Pour tenir cet objectif, il leur faut d’abord de très bons fourrages et en quantité. La ration est toute l’année à base d’ensilages d’herbe et de maïs. Un soin très particulier est accordé à la production des fourrages. L’ensilage d’herbe est produit uniquement à partir de ray-grass d’Italie. Soixante-dix hectares sont semés chaque automne. « Nous fractionnons les apports d’azote en deux, le second étant réalisé peu avant la fauche pour maximiser la protéine. » Pas plus de 2,5 tonnes de matière sèche sont récoltées à la première coupe. « Puis on refauche quatre ou cinq semaines après. » Récolter le volume en deux fois plutôt qu’une augmente notablement la valeur de l’herbe. L’ensilage affiche 1 UFL et 24 % de MAT. Côté maïs, « nous faisons quatre à cinq tours chaque année pour évaluer le stade optimal de récolte. » Celle-ci est fractionnée en trois fois pour s’adapter aux différences entre parcelles. « Cela demande de l’organisation.» Les rendements sont peu élevés du fait de la qualité des terres et de l’absence d’irrigation. « D’habitude, on récolte 11 tonnes à l’hectare. » Avec la sécheresse l’an passé, les rendements sont tombés à 8,5 tonnes.

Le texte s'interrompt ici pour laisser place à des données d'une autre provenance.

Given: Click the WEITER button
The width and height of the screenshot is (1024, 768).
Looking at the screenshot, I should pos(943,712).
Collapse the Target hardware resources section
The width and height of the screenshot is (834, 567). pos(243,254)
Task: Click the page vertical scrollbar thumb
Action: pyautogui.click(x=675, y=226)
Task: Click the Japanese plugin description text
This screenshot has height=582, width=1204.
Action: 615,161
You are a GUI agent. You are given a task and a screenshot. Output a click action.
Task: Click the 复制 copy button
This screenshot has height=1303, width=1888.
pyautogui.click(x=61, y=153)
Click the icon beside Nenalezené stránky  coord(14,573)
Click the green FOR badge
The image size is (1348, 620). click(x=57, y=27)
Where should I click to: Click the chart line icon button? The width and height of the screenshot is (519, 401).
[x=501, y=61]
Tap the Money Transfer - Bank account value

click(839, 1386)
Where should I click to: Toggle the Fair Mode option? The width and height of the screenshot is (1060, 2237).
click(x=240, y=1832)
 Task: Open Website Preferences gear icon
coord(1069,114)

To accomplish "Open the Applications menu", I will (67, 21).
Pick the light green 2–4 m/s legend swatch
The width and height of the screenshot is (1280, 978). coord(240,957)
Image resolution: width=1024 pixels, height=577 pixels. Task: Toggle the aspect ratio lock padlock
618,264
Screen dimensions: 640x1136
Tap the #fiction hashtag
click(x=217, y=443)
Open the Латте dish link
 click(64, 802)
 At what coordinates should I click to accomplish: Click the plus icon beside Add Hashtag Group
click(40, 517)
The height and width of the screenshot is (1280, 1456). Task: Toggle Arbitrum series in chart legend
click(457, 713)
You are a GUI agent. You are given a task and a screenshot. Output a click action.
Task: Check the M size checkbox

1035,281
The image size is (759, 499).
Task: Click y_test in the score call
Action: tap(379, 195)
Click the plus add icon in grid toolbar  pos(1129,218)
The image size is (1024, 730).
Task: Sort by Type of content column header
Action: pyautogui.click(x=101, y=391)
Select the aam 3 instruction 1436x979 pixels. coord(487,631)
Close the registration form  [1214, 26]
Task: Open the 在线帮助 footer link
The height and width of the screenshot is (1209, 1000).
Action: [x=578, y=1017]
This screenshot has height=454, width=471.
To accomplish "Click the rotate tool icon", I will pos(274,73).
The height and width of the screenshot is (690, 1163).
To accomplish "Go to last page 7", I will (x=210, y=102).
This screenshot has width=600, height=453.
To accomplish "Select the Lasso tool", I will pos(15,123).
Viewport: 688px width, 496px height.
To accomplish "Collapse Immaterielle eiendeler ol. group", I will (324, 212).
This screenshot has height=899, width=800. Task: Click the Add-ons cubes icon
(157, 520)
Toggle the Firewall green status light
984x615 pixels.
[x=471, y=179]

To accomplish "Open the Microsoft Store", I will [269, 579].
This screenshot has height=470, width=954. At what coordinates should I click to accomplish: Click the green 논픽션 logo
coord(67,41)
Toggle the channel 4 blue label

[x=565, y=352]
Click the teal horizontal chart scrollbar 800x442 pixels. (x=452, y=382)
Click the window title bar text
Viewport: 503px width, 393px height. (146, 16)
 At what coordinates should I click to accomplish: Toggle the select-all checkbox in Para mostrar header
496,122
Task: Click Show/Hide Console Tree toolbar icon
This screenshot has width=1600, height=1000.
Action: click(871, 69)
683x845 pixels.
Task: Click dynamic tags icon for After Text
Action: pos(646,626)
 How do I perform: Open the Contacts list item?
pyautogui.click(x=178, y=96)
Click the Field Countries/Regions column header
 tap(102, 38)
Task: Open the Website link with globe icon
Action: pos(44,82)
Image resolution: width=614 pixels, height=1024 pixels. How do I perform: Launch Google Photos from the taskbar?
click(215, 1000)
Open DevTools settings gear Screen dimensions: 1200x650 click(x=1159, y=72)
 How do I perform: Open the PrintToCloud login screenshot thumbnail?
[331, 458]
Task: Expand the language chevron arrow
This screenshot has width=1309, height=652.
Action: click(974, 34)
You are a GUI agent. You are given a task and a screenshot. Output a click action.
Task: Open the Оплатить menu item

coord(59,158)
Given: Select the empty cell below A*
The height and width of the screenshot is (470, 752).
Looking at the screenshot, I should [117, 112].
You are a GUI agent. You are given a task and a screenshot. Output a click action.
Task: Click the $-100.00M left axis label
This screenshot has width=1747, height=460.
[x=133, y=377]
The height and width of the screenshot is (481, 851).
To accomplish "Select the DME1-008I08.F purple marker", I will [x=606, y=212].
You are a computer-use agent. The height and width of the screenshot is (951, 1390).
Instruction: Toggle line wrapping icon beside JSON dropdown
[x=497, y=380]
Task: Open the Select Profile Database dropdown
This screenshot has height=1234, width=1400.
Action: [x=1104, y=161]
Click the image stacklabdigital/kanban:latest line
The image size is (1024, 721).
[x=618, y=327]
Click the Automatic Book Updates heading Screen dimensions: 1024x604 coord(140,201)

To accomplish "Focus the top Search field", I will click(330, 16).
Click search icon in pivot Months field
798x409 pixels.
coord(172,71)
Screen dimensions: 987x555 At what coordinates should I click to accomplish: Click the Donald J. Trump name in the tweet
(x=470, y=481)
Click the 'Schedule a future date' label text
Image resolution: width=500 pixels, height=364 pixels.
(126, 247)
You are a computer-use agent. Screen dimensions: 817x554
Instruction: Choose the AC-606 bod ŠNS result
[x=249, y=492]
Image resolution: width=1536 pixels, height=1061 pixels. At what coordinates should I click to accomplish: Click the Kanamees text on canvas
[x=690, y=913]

Pour éviter tout risque de rupture, la sole de maïs excède très largement les besoins. Elle est de quatre-vingts hectares. « On vise 4 à 5 mois de report. Une sécurité qui diminue notre trésorerie. »
La qualité de l’alimentation n’explique pas à elle seule les résultats de l’élevage. La gestion courante demande une grande rigueur souligne Alex. « Tous les matins, je regarde les indicateurs sur l’ordinateur. Il faut corriger au plus vite les écarts, mettre en place des protocoles pour ne pas avoir de vache improductive. » Pour les éleveurs, c’est un degré de plus dans le pilotage de l’atelier.
Rigueur quotidienne
Régulièrement, les rations sont recalées selon les analyses de fourrage en adaptant les concentrés. « En janvier, on a eu un changement de maïs ensilage. Aussitôt on a perdu un kilo de lait. On a vu ensuite que le maïs avait deux points de MAT en moins. » A cela s’ajoutent divers protocoles pour inséminer au bon stade, éviter l’amaigrissement au démarrage de lactation, maximiser le pic, optimiser le hachage des ensilages, etc. Lui et ses associés ont adopté l’outil Consélio pour piloter la reproduction des vaches. La rigueur quotidienne se révèle payante aussi sur le plan sanitaire. « Nos frais vétérinaires sont de neuf euros aux mille litres alors que le groupe centre de gestion est en moyenne à quinze euros. » Le renouvellement coûte cher. Il est aujourd’hui supérieur à la moyenne du fait du nombre important de génisses entrées dans le troupeau. « Nous sommes à 37 %, on veut redescendre à 33 %. » Cela permettra aussi de vendre un peu de génétique. Leurs efforts pour gagner en productivité n’ont pas qu’un but économique. Ils veulent aussi gagner en confort de vie.